◆ Required work
Start at the line with "Given: Click the plus button beside search" in the records below, stop at the line with "Click the red channel", and return every line in that span exactly, the two end lines included.

Provided material section start

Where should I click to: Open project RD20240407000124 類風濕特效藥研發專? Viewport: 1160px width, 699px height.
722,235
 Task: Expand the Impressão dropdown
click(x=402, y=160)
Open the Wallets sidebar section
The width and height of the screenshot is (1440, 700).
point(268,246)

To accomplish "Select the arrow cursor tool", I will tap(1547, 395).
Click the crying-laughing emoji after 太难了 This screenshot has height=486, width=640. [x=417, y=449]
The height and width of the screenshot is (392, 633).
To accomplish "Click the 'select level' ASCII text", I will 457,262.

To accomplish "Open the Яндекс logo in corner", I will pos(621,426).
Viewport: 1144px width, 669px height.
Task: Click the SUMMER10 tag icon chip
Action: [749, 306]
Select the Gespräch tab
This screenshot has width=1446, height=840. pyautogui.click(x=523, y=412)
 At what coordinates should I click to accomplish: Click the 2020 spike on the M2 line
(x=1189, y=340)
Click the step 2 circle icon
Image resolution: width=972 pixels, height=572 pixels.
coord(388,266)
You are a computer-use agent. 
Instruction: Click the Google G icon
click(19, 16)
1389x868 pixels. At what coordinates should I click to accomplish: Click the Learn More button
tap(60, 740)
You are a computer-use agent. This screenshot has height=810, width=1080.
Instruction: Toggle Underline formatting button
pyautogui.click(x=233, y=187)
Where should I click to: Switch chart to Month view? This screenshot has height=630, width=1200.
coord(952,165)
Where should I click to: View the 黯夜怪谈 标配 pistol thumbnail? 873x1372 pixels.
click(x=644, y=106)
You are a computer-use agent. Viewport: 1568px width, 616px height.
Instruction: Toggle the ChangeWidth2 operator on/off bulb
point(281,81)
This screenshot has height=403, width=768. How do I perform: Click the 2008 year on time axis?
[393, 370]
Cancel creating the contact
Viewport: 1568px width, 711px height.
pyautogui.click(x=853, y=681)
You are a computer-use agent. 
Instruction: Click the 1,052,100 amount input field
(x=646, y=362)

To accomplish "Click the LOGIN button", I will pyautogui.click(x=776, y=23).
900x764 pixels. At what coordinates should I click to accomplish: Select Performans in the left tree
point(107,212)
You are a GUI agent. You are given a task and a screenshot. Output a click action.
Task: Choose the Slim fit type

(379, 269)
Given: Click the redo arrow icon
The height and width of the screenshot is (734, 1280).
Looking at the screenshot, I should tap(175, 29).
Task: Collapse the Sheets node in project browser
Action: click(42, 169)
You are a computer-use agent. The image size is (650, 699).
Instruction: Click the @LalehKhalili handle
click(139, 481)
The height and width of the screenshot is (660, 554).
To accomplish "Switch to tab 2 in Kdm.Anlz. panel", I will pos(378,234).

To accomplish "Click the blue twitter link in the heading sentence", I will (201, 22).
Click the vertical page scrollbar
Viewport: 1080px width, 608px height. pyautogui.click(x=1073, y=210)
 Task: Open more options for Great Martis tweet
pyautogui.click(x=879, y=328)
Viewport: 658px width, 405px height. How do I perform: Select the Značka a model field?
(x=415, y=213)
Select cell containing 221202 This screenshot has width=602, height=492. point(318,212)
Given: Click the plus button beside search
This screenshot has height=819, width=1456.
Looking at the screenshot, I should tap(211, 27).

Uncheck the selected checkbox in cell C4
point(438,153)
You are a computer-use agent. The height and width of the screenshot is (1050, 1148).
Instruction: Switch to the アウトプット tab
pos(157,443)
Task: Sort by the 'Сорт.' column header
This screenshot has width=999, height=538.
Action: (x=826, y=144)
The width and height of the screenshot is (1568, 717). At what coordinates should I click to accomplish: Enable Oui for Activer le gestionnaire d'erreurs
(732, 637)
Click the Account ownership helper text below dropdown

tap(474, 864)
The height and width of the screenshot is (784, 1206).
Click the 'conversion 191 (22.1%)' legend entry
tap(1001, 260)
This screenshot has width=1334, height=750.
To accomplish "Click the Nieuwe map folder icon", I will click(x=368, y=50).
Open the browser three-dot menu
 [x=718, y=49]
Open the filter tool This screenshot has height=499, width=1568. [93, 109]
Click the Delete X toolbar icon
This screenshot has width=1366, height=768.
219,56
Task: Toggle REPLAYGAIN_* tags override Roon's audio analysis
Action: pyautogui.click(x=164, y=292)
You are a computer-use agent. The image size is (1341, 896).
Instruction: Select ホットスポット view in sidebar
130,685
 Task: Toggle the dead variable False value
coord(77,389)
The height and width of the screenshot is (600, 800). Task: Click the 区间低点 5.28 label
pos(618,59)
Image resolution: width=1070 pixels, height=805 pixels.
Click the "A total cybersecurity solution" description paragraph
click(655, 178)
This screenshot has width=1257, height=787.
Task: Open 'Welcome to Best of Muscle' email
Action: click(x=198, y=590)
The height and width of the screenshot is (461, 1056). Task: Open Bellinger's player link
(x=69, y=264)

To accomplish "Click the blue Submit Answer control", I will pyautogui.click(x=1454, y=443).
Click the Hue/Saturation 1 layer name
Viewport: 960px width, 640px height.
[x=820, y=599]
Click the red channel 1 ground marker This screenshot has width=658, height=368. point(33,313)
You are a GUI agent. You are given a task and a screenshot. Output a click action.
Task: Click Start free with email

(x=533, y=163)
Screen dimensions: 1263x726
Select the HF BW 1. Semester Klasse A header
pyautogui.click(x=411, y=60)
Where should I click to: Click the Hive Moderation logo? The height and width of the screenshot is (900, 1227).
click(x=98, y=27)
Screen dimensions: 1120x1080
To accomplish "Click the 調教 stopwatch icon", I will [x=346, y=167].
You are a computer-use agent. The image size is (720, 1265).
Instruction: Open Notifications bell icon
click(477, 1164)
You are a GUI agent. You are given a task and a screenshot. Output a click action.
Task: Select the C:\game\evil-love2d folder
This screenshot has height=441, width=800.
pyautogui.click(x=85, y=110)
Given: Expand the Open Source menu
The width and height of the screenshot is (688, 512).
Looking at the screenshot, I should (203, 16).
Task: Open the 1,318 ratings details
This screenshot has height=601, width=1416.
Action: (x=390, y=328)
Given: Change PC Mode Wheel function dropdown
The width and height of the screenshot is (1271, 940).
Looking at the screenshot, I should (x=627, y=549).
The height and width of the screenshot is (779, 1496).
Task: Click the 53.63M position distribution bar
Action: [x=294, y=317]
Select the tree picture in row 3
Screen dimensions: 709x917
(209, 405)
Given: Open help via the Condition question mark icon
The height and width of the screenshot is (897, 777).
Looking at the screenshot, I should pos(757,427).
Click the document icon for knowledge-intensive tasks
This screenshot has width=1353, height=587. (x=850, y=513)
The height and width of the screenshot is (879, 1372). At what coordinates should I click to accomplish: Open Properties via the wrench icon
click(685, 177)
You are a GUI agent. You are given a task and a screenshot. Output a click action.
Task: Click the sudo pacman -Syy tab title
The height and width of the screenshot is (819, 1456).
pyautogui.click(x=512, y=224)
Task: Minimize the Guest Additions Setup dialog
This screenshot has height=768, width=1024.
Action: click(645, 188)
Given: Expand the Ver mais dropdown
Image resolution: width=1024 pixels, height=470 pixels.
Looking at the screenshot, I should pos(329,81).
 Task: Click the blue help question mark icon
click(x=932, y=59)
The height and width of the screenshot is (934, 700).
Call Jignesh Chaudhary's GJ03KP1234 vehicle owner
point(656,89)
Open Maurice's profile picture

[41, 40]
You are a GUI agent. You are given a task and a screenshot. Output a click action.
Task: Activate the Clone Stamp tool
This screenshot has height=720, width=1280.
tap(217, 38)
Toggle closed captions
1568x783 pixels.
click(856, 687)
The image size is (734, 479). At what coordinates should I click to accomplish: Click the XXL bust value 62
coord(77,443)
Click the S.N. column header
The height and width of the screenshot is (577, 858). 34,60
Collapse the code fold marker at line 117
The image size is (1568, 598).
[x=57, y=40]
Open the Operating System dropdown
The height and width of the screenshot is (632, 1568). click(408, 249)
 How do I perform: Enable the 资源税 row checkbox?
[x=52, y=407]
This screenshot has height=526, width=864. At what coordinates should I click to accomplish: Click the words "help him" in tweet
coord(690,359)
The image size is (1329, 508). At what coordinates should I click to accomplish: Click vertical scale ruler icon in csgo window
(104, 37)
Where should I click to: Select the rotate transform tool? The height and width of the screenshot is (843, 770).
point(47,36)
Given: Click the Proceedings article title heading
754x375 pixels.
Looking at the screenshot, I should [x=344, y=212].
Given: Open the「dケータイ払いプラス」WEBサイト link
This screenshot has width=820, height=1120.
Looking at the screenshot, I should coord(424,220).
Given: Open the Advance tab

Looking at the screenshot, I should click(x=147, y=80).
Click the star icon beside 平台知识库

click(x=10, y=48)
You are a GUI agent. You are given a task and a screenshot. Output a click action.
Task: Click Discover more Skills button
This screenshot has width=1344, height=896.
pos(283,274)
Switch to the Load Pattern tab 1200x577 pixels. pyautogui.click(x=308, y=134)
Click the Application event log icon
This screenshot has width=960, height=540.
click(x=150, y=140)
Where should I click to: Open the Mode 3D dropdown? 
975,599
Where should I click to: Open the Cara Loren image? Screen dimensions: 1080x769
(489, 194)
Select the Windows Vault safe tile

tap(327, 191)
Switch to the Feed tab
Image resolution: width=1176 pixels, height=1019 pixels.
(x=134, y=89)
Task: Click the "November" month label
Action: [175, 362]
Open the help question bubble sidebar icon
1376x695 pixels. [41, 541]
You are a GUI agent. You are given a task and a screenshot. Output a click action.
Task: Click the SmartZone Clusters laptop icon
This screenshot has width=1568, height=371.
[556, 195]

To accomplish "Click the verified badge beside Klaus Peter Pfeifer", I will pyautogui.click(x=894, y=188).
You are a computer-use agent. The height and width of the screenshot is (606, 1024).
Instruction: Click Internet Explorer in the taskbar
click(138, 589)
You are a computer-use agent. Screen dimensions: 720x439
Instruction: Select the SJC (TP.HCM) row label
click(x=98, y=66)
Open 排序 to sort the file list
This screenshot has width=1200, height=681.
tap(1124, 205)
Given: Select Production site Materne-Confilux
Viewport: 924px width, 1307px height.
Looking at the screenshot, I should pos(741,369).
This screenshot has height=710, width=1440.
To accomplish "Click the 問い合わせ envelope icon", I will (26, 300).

Provided material section end

◆ Reply
Given: Click the plus button beside search
This screenshot has height=819, width=1456.
Looking at the screenshot, I should tap(211, 27).

Uncheck the selected checkbox in cell C4
point(438,153)
You are a computer-use agent. The height and width of the screenshot is (1050, 1148).
Instruction: Switch to the アウトプット tab
pos(157,443)
Task: Sort by the 'Сорт.' column header
This screenshot has width=999, height=538.
Action: (x=826, y=144)
The width and height of the screenshot is (1568, 717). At what coordinates should I click to accomplish: Enable Oui for Activer le gestionnaire d'erreurs
(732, 637)
Click the Account ownership helper text below dropdown

tap(474, 864)
The height and width of the screenshot is (784, 1206).
Click the 'conversion 191 (22.1%)' legend entry
tap(1001, 260)
This screenshot has width=1334, height=750.
To accomplish "Click the Nieuwe map folder icon", I will click(x=368, y=50).
Open the browser three-dot menu
 [x=718, y=49]
Open the filter tool This screenshot has height=499, width=1568. [93, 109]
Click the Delete X toolbar icon
This screenshot has width=1366, height=768.
219,56
Task: Toggle REPLAYGAIN_* tags override Roon's audio analysis
Action: pyautogui.click(x=164, y=292)
You are a computer-use agent. The image size is (1341, 896).
Instruction: Select ホットスポット view in sidebar
130,685
 Task: Toggle the dead variable False value
coord(77,389)
The height and width of the screenshot is (600, 800). Task: Click the 区间低点 5.28 label
pos(618,59)
Image resolution: width=1070 pixels, height=805 pixels.
Click the "A total cybersecurity solution" description paragraph
click(655, 178)
This screenshot has width=1257, height=787.
Task: Open 'Welcome to Best of Muscle' email
Action: click(x=198, y=590)
The height and width of the screenshot is (461, 1056). Task: Open Bellinger's player link
(x=69, y=264)

To accomplish "Click the blue Submit Answer control", I will pyautogui.click(x=1454, y=443).
Click the Hue/Saturation 1 layer name
Viewport: 960px width, 640px height.
[x=820, y=599]
Click the red channel 1 ground marker This screenshot has width=658, height=368. point(33,313)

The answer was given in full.